(Stored dataset items)
##########

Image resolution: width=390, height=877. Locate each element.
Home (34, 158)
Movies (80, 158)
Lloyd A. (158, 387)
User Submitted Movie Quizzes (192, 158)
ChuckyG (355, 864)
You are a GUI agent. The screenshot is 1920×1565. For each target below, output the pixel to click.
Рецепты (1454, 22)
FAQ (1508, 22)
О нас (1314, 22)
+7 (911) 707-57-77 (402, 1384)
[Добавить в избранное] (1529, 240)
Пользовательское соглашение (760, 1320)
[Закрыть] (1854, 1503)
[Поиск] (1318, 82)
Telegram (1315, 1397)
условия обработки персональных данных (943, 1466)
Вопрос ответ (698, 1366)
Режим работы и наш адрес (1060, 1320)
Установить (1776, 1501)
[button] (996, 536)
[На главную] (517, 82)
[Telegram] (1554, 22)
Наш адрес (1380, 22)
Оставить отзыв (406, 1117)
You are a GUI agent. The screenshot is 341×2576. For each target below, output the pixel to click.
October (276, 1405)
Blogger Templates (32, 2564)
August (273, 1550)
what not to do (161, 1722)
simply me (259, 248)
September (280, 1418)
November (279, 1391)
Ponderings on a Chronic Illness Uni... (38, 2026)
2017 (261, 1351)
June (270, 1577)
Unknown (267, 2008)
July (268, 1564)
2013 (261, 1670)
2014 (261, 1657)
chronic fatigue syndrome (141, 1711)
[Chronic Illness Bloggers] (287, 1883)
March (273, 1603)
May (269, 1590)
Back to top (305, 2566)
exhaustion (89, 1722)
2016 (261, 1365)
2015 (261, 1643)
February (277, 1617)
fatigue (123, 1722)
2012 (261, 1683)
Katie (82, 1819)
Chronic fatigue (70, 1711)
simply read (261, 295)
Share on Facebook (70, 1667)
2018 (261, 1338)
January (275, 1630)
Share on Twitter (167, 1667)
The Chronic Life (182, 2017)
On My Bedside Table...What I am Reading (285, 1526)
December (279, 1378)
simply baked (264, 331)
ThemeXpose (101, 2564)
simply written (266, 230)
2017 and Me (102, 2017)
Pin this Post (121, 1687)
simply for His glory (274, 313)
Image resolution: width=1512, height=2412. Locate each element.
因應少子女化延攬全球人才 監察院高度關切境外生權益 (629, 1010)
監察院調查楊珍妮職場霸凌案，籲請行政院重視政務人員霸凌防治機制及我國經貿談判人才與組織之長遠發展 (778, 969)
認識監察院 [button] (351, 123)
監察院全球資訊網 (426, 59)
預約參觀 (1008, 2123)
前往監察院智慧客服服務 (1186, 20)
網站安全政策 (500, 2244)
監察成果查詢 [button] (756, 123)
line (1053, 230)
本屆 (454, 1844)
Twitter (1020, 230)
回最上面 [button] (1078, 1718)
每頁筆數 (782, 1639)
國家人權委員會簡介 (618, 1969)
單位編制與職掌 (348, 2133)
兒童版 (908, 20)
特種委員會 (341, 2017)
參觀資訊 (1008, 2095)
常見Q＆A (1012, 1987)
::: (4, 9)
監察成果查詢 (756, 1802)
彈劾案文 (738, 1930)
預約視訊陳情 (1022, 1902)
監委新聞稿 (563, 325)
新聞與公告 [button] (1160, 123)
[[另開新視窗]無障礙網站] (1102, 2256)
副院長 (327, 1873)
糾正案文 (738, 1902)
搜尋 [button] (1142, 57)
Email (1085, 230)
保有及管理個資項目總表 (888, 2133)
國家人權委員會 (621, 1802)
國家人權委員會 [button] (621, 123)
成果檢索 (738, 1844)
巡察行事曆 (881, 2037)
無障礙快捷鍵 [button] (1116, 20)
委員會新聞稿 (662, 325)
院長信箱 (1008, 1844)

##########

* What you should do
What is needed is every line from the start of the entries through the line containing "Оставить отзыв (406, 1117)", returned word for word and nothing else.

* Output below
Image resolution: width=390, height=877. Locate each element.
Home (34, 158)
Movies (80, 158)
Lloyd A. (158, 387)
User Submitted Movie Quizzes (192, 158)
ChuckyG (355, 864)
You are a GUI agent. The screenshot is 1920×1565. For each target below, output the pixel to click.
Рецепты (1454, 22)
FAQ (1508, 22)
О нас (1314, 22)
+7 (911) 707-57-77 (402, 1384)
[Добавить в избранное] (1529, 240)
Пользовательское соглашение (760, 1320)
[Закрыть] (1854, 1503)
[Поиск] (1318, 82)
Telegram (1315, 1397)
условия обработки персональных данных (943, 1466)
Вопрос ответ (698, 1366)
Режим работы и наш адрес (1060, 1320)
Установить (1776, 1501)
[button] (996, 536)
[На главную] (517, 82)
[Telegram] (1554, 22)
Наш адрес (1380, 22)
Оставить отзыв (406, 1117)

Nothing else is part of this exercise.